Call it the Great Pacific Garbage Patch, the Eastern Garbage Patch or the Pacific Vortex, it is much larger and more alarming than scientists suspected.
The patch has been known for years. It is a concentration of man made garbage, mainly plastics, approximately 1000 miles off the California. coast. The vast majority of the debris, which can vary in size from abandoned fishing nets to microscopic pellets, is invisible, floating at or just below the surface.
Between 1985 and 1988, several Alaskan researchers measured neustronic plastic, which is plastic floating at or near the surface, in the North Pacific. Their results, presented in a 1988 paper by the National Oceanographic and Atmospheric Administration, predicted the existence of a high concentration of plastics in the North Pacific Gyre, a region where currents converge. In 1997, Charles Moore, a sea captain and researcher, discovered the patch while returning from a trans Pacific sailing race. He reported his find to Curtis Ebbesmeyer, an oceanographer, who named it the Eastern Garbage Patch.
An estimated 80% of the trash comes from land, and 20% from ships. The debris takes around five years to get to the gyre from North America, and a year or less from Asia.
The plastic doesn't biodegrade, but it does photodegrade, that is get broken down by light. The photodegration results in smaller and smaller pieces of plastic, all the way down to the molecular level.
The smaller the pieces get, the more dangerous they are to marine organisms.
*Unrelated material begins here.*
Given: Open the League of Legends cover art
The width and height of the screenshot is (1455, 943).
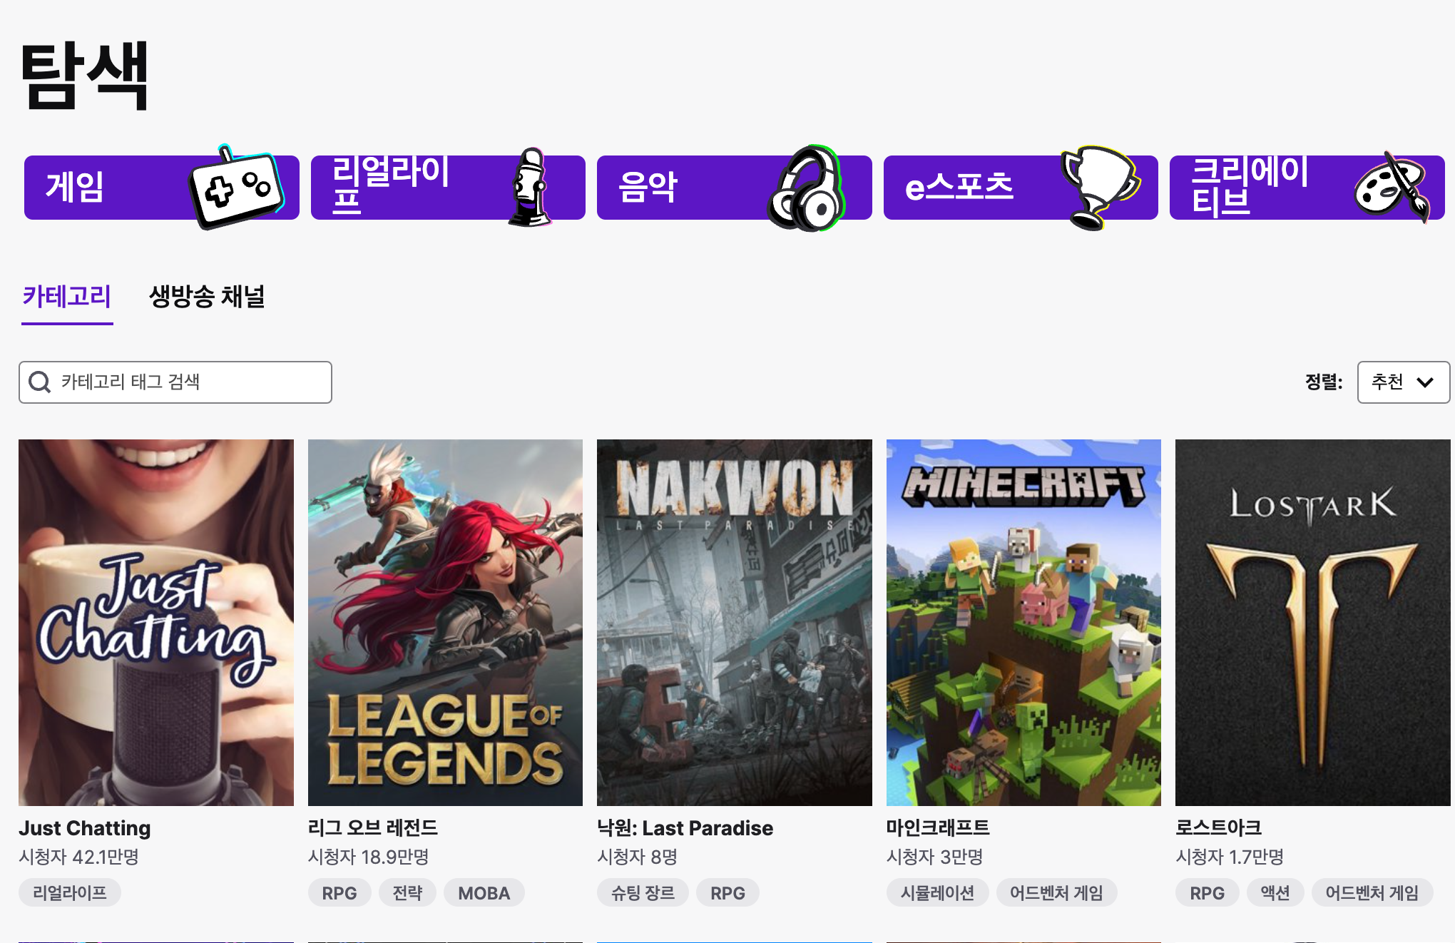Looking at the screenshot, I should [x=445, y=622].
When they get small enough to be ingested, they are mistaken for a sex hormone by the creatures' endocrine systems, causing a hormonal imbalance. The plastic can also pick up PCBs, DDT and other organic pollutants. One researcher has found that the photodegration releases these toxins. The plastics can carry invasive species, such as barnacles and mussels, from one region to another, causing ecological disruptions.
A paper by the National Oceanographic and Atmospheric Administration said that an estimated 100,000 marine mammals are killed by the trash annually.
A team of researchers sponsored by the University of California, and including scientists from La Jolla California's Scripps Oceanographic Institute, have just returned from the patch. In a San Diego press conference, they announced that the patch is larger than they expected, as large as Texas. The team brought back samples, hoping to learn more about the patch's impact.
There is another gyre in the South Pacific, which the scientists say is four times the size of the North Pacific gyre. "We're afraid of what we're going to find in the South Gyre," said the Scripps director, "but we've got to go there."
The Environmental Cleanup Coalition was formed to work with other groups to address the challenge of cleaning up the Great Pacific Garbage Patch.